Verwerfung (a-limine-Abweisung) einer Wahlprüfungsbeschwerde unter Hinweis auf das Berichterstatterschreiben
KI-Zusammenfassung
Das Bundesverfassungsgericht hat zwei Wahlprüfungsbeschwerden verbunden und verworfen. Den Beschwerden wird aus den in dem Berichterstatterschreiben vom 12.7.2023 dargelegten Gründen der Erfolg versagt; gemäß § 24 Satz 2 BVerfGG wird auf weitere Ausführungen verzichtet. Ein Antrag auf einstweilige Anordnung wurde abgelehnt, weil er durch einen Beschluss des Bundestages erledigt ist.
Ausgang: Wahlprüfungsbeschwerden als unbegründet verworfen; Antrag auf einstweilige Anordnung abgelehnt/erledigt
Abstrakte Rechtssätze
Wahlprüfungsbeschwerden können verworfen werden, wenn die in einem Berichterstatterschreiben dargelegten Gründe ihren Erfolg offensichtlich ausschließen.
Das Bundesverfassungsgericht kann gemäß § 24 Satz 2 BVerfGG von einer weitergehenden, schriftlichen Begründung absehen, wenn die Ablehnung sich aus dem Berichterstatterschreiben ergibt.
Ein Antrag auf Erlass einer einstweiligen Anordnung ist abzulehnen, wenn er durch nachfolgende Entscheidungen (z.
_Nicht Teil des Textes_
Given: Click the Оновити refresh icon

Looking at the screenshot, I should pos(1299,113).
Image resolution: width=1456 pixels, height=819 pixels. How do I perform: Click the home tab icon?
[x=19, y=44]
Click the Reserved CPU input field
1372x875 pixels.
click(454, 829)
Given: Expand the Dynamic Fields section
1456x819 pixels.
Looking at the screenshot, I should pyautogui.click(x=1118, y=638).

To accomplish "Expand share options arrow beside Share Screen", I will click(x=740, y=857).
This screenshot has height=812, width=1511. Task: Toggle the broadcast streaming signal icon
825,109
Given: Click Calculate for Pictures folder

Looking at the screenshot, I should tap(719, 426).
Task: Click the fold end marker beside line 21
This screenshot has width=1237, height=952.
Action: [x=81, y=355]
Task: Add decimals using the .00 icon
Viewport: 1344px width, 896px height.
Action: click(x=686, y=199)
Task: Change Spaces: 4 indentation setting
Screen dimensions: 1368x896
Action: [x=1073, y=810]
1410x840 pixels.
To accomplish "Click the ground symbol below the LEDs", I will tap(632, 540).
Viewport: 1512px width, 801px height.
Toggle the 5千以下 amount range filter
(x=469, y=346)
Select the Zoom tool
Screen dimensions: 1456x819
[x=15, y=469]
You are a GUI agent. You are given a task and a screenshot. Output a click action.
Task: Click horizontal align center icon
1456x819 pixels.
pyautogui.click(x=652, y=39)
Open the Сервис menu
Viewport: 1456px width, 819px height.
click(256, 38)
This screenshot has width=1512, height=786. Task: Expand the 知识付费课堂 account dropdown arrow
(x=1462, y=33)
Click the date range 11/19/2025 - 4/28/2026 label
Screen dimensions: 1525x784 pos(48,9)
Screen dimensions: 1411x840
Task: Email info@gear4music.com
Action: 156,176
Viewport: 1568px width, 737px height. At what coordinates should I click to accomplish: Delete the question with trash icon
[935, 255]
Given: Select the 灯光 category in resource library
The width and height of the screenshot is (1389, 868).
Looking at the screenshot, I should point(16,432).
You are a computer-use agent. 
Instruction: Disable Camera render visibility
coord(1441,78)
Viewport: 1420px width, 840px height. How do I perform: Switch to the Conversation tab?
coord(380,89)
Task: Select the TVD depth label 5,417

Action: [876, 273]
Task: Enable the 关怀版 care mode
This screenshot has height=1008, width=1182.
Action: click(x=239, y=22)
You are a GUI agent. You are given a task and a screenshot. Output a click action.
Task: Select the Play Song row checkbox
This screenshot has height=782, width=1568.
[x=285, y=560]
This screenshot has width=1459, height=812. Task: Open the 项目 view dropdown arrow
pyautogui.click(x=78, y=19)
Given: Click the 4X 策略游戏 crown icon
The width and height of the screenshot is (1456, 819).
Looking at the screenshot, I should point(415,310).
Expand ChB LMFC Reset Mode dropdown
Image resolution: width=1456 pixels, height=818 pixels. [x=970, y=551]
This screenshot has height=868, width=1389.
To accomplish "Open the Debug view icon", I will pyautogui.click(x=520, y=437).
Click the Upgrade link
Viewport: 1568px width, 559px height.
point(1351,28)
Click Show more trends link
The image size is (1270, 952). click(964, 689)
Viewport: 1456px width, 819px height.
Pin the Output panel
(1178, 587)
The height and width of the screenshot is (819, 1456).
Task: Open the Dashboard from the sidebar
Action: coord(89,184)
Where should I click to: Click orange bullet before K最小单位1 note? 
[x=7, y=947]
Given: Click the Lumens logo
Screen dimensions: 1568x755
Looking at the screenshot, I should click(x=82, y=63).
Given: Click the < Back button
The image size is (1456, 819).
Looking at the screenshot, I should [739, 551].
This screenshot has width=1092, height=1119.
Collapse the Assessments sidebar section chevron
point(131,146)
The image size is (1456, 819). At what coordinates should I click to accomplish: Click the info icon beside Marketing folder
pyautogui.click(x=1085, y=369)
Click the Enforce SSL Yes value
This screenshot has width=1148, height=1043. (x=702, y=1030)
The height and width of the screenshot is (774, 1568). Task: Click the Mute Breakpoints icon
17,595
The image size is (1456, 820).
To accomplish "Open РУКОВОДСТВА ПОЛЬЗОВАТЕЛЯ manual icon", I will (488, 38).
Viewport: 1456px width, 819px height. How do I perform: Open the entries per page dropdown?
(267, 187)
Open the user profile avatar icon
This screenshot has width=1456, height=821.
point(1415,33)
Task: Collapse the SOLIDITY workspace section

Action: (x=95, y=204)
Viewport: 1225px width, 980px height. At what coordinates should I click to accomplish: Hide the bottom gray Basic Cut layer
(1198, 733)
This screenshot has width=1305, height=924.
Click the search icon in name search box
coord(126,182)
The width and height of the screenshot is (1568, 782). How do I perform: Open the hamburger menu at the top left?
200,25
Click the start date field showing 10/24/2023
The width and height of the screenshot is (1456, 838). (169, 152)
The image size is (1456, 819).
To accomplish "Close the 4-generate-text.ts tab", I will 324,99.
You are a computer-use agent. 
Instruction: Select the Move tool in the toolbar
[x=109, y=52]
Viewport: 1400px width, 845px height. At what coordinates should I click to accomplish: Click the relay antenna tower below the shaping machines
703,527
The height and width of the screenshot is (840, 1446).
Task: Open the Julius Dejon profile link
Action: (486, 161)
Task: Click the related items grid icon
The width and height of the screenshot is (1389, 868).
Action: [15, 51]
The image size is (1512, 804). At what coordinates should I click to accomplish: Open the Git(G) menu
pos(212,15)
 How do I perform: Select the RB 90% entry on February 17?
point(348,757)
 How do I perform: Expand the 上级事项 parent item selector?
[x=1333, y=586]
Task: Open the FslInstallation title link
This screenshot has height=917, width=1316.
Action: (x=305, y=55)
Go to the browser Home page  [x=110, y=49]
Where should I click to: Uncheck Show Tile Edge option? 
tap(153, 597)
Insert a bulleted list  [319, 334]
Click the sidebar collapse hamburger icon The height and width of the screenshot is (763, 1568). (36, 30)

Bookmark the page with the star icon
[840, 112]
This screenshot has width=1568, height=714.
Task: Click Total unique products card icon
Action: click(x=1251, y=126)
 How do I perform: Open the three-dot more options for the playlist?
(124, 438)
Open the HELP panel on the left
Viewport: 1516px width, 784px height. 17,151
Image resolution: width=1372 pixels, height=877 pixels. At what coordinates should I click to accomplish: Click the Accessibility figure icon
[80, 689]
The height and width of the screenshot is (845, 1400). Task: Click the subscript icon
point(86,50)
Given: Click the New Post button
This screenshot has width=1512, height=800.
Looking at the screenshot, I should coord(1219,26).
B. einen Beschluss des Deutschen Bundestages) erledigt worden ist.
Verfahren mit inhaltlicher Nähe können zur gemeinsamen Entscheidung verbunden werden, um eine einheitliche Rechtsprechung zu gewährleisten.
Tenor
Die Verfahren werden zur gemeinsamen Entscheidung verbunden.
Die Wahlprüfungsbeschwerden werden verworfen.
Der Antrag auf Erlass einer einstweiligen Anordnung im Verfahren zu 1. wird abgelehnt.
Gründe
1. Den Wahlprüfungsbeschwerden bleibt aus den in dem Schreiben des Berichterstatters vom 12. Juli 2023 genannten Gründen der Erfolg versagt. Gemäß § 24 Satz 2 BVerfGG wird von einer weiteren Begründung abgesehen.
2. Der Antrag auf Erlass einer einstweiligen Anordnung im Verfahren zu 1. wird abgelehnt, weil er sich wegen des Beschlusses des Deutschen Bundestages vom 30. März 2023 - WP 12/21 - erledigt hat.